Task instructions: Among the entries below, find the lines with the word "Click" and copy them.

Dataset records:
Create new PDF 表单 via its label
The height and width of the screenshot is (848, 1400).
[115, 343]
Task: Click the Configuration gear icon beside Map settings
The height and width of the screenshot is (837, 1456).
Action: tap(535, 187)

---

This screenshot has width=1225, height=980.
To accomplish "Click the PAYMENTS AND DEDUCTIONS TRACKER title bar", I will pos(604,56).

Exercise response:
Task: Click the Configuration gear icon beside Map settings
To accomplish "Click the PAYMENTS AND DEDUCTIONS TRACKER title bar", I will pos(604,56).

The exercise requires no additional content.